▸ WORK INSTRUCTIONS: Count the lines in the records below that contain the string "Please", treating uppercase and lowercase as different, and give only the number.

Items from a dataset
________________________________________

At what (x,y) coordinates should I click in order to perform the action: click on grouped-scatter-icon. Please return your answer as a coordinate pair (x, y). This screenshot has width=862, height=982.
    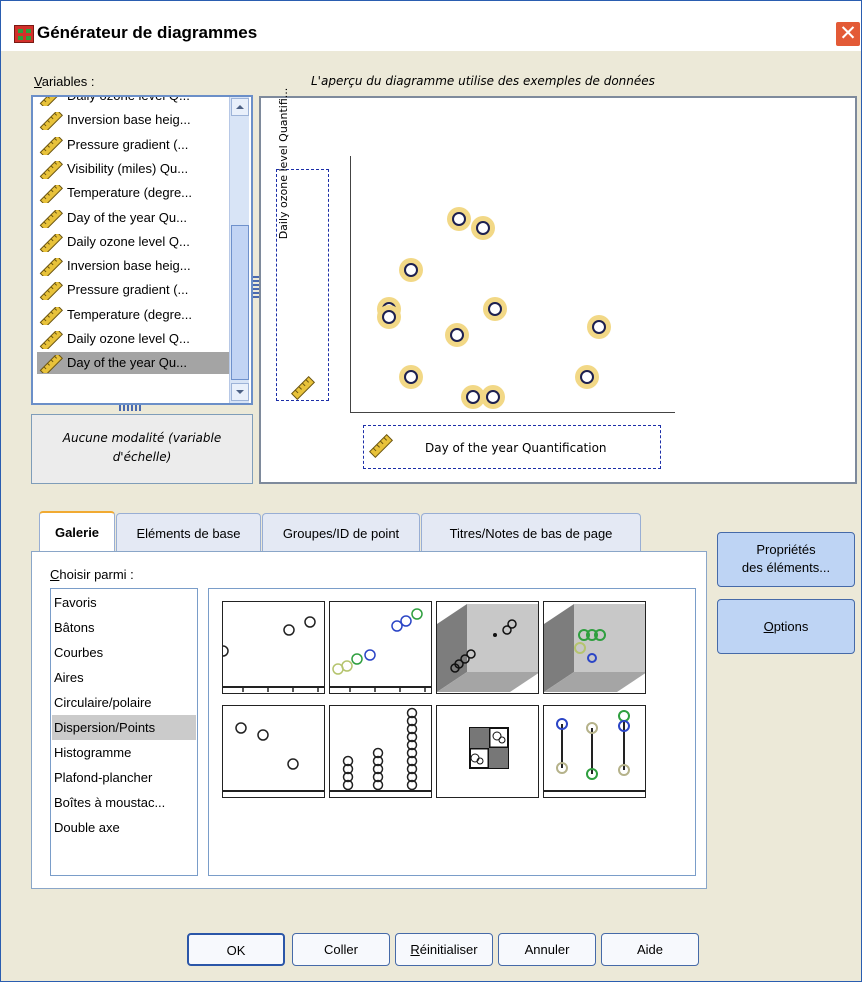
    Looking at the image, I should click on (380, 648).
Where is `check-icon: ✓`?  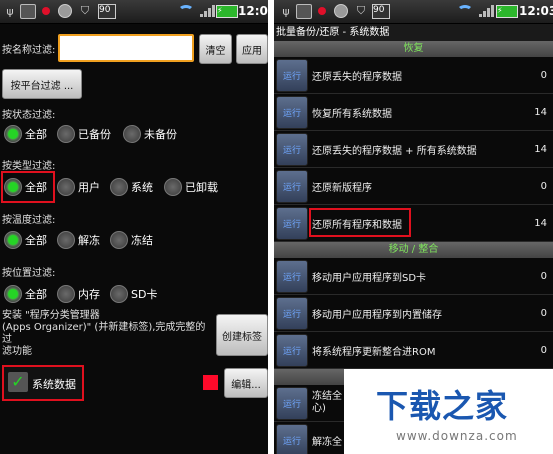 check-icon: ✓ is located at coordinates (18, 382).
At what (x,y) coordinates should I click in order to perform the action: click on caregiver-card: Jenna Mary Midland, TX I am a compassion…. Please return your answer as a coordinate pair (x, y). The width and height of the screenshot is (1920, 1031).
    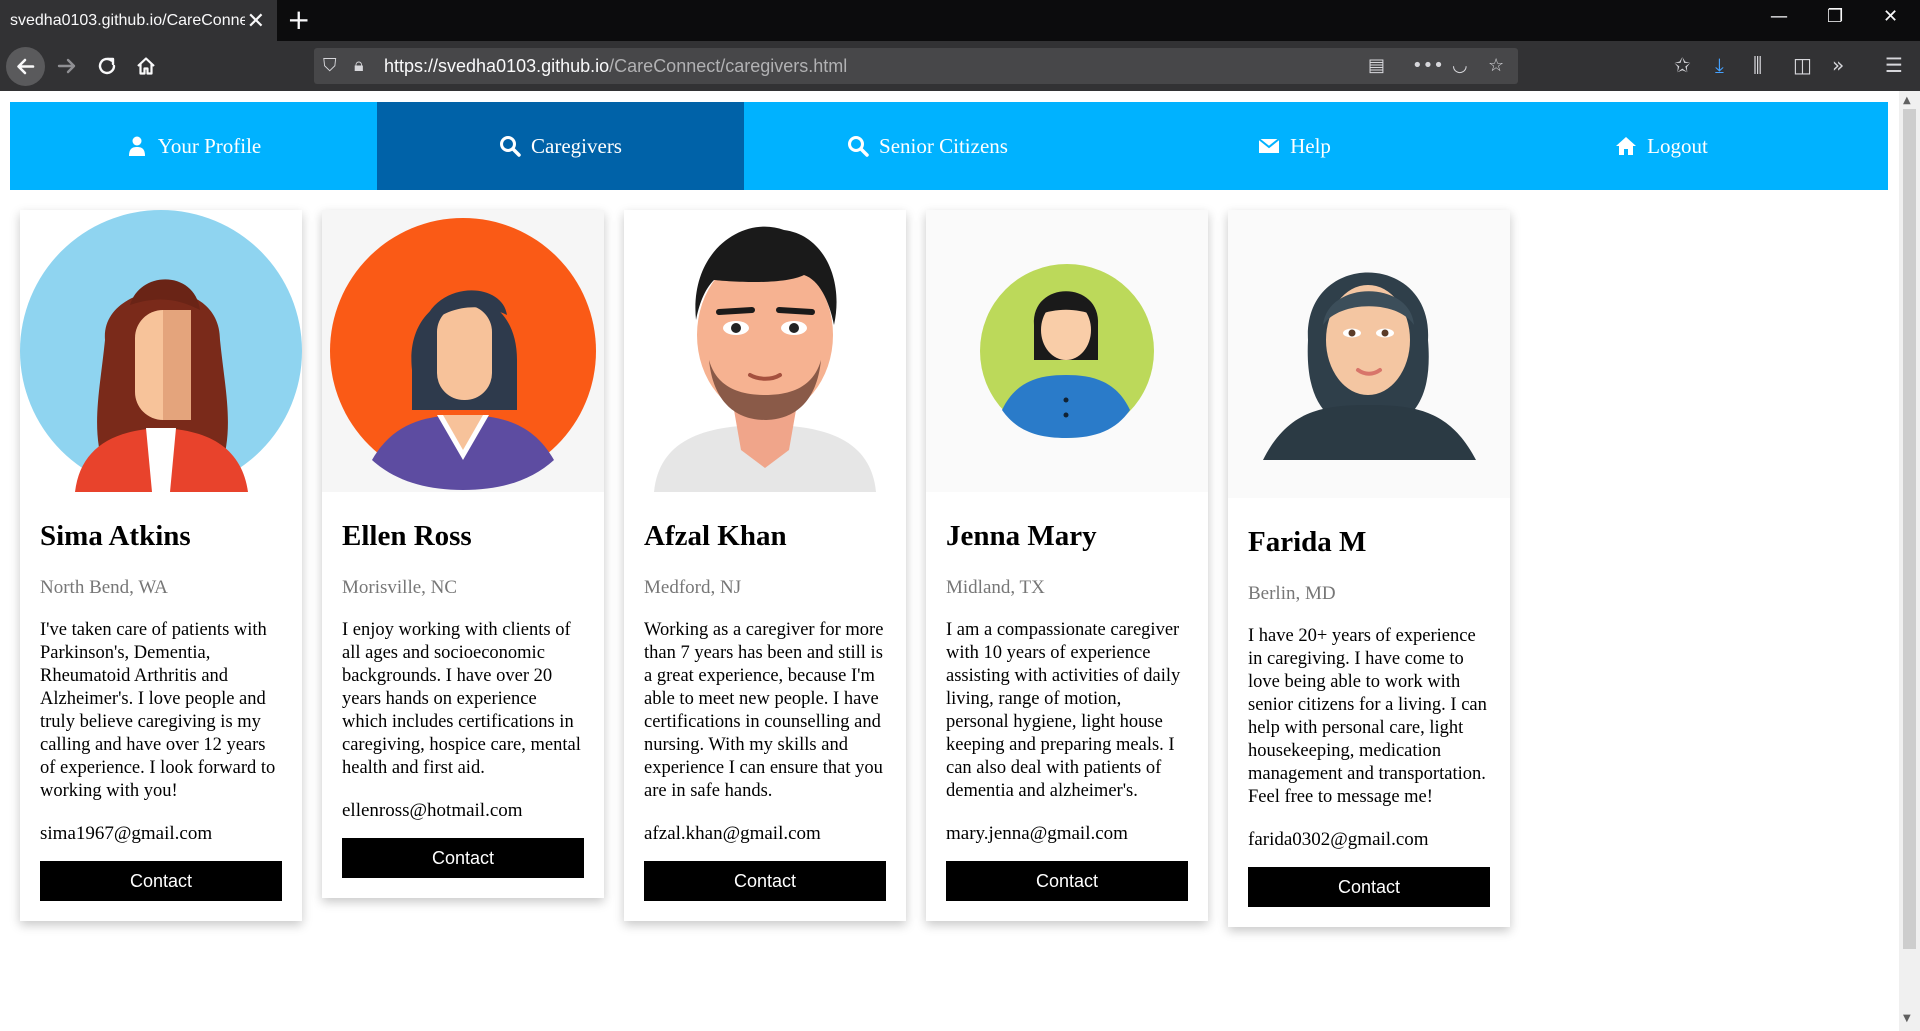
    Looking at the image, I should click on (1067, 566).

________________________________________

▸ ANSWER AREA: 2